Electric field inside a sphere

[jackyyoyoyo]

I'm confused with the electric field inside a sphere.
The book said that E=k_eQr/a^3
While one of the properities of electrostatic equilibrium mentioned that the E-field is zero everywhere inside the conductor.
Are there any exceptional cases?

Thanks in advance.

 

[Nugatory]

You'll have to tell us more about the problem: Conducting ot non-conducting sphere? What if any electrical charges are present, and where are they?

 

[Doc Al]

Are you sure that your book was describing the field within a conducting sphere?

 

[Doc Al]

I'm confused with the electric field inside a sphere.
The book said that E=k_eQr/a^3

That looks to me like the field within a uniform sphere of charge Q and radius a at a distance r from the center (where r < a).
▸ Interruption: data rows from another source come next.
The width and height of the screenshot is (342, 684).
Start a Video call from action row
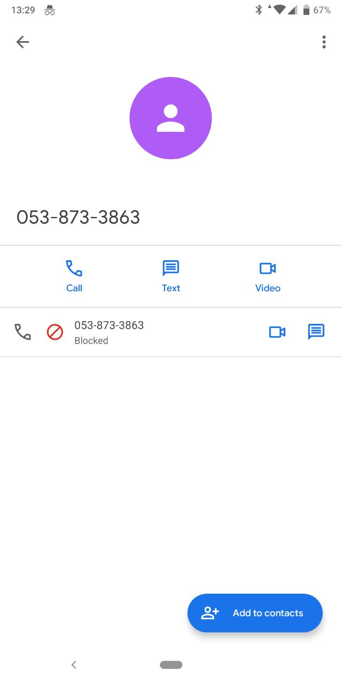point(268,268)
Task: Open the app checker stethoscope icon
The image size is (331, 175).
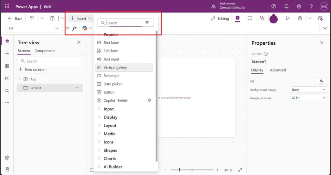Action: pos(262,18)
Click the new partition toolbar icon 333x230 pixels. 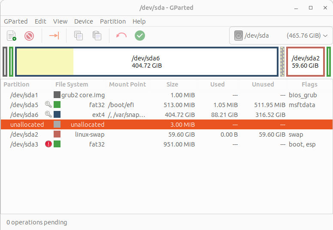click(x=12, y=36)

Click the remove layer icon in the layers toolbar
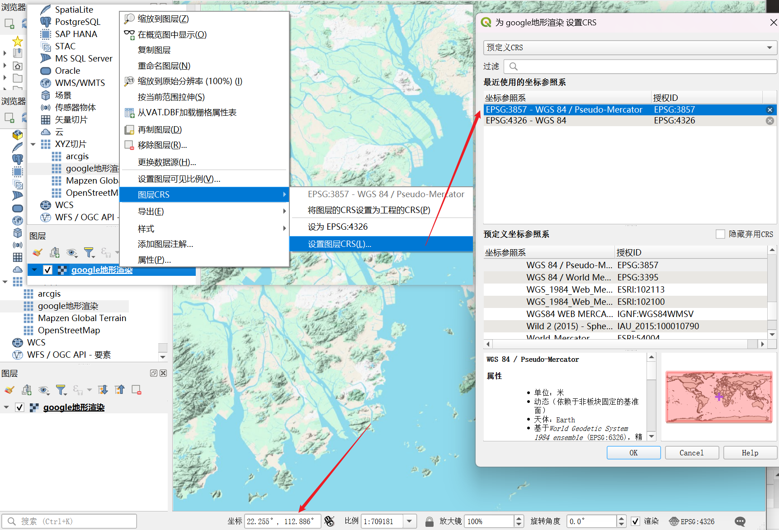[x=136, y=390]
It's not a conducting sphere.

 

[jackyyoyoyo]

Thanks for answering my question.
I think I lack of consideration on whether the sphere is conducting or insulating.
The conducting sphere will have E=0 while the insulating sphere will have E=k_eQr/a^3

 

[ZapperZ]

Thanks for answering my question.
I think I lack of consideration on whether the sphere is conducting or insulating.
The conducting sphere will have E=0 while the insulating sphere will have E=k_eQr/a^3

This is still incomplete!

You need to go back to the book, and re-read from the beginning the derivation that produced such an electric field. Pay attention to the charge distribution or charge density inside the sphere. Is it a uniform distribution? Or does it have a radial dependence, etc...?

If you still do not understand this, then copy the exact scenario from your text into here. Otherwise, we are looking at this problem through what you think you understood, not what it actually is.

Zz.

 

[Doc Al]

That looks to me like the field within a uniform sphere of charge Q and radius a

In case I wasn't clear: By "uniform sphere of charge Q" I mean a sphere of radius "a" filled with a uniform charge density such that the total charge is Q.

 

[jackyyoyoyo]

That looks to me like the field within a uniform sphere of charge Q and radius a at a distance r from the center (where r < a). It's not a conducting sphere.
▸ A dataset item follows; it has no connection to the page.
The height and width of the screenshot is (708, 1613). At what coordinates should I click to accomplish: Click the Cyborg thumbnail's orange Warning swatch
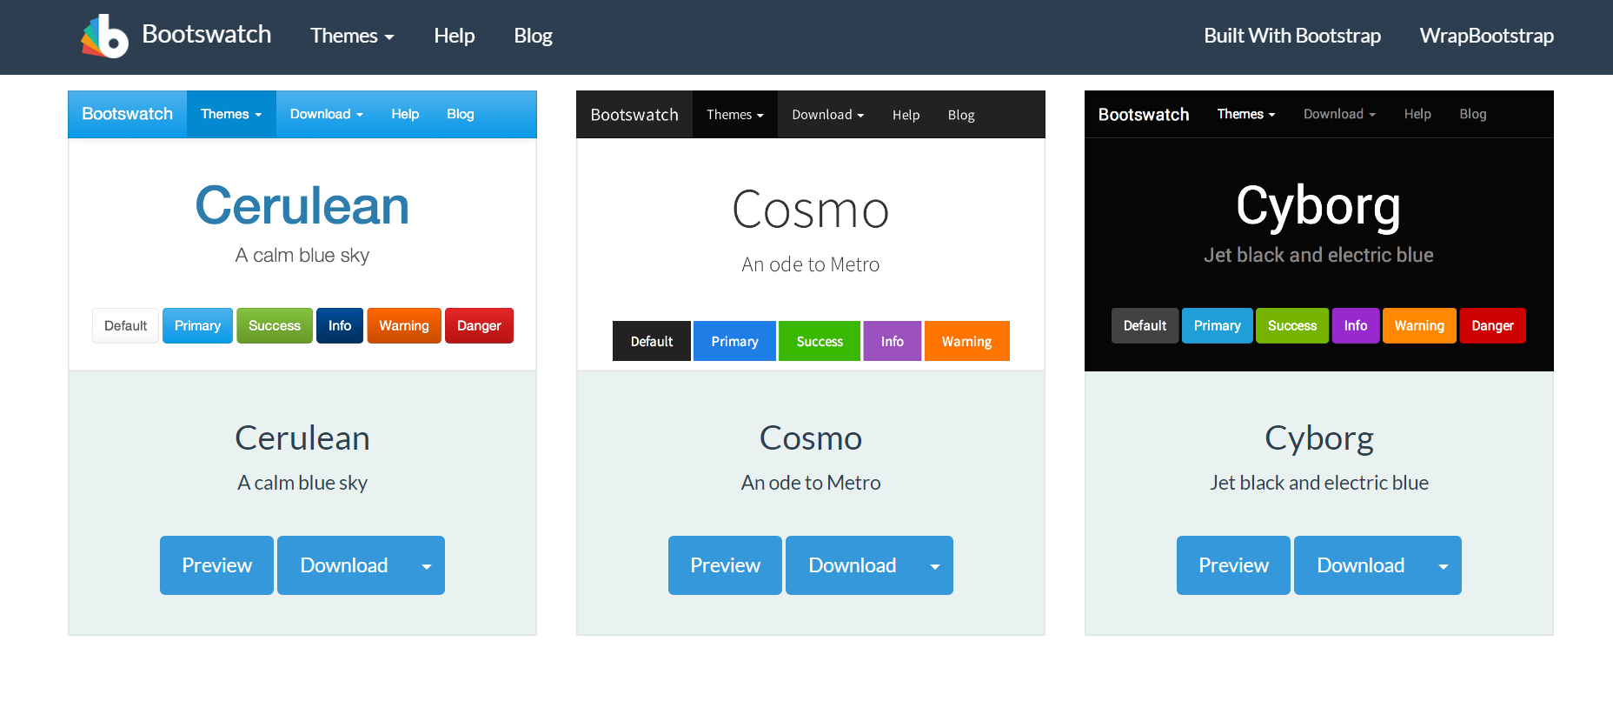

In case I wasn't clear: By "uniform sphere of charge Q" I mean a sphere of radius "a" filled with a uniform charge density such that the total charge is Q.

You are right!
and the charge is uniformly distributed.

 

[jtbell]

Then the sphere is not a conductor, and the following statement does not apply.

While one of the properities of electrostatic equilibrium mentioned that the E-field is zero everywhere inside the conductor.

 

[SleepDeprived]

I'm confused with the electric field inside a sphere.
The book said that E=k_eQr/a^3
While one of the properities of electrostatic equilibrium mentioned that the E-field is zero everywhere inside the conductor.
Are there any exceptional cases?

Thanks in advance.

I think both conditions are not quite the same.

For the sphere, if you have charges distributed equally on the surface of the sphere, then the net electric field inside the sphere is zero.
You can use Gauss law. This link talks about it: http://farside.ph.utexas.edu/teaching/302l/lectures/node25.html

For the conductor, the reason why there is no field inside a conductor is a bit different. Because a conductor has so much free electrons,
a field cannot penetrate inside a conductor. But if you have a thin enough conductor, and a strong enough field, then sure the field can
penetrate through the thin conductor and so you can have a field there.

You may have to try to visualize how a field is created. A field is created by having a net charge whether positive or negative. Supposed
you have a metal wire of your choice which obviously has net charge of zero. Although this wire has a lot of free electrons moving around but they
are balanced out by the same positive charge of the nucleus. In order to created a field within a conductor, you need to somehow
"move" the electrons at least temporarily to one side locally which exposes a net positive charges. So now you have a net charge
which will give you an electric field. But since the wire or any typical conductor has so much free electrons that as soon as you "move" a
group of electrons to one side, that empty space will immediately replaced by a bunch of free electrons from nearby since there are
so much available electrons. Think of trying to move water in a bucket with your hand. As soon as you move the water, that temporary
void will be replaced with water nearby. That is why people say there is no field within a conductor since it's very difficult to get an electric
field strong enough to penetrate a conductor. But on the surface of a conductor, a field doesn't have to be strong enough to temporarily
move electrons to create a temporary net charge.
On the other hand, if you have a non-conductor which is the opposite of conductor that there are very little free electrons, therefore
it's easier to create a net charge since there are not enough free electrons to fill the gap.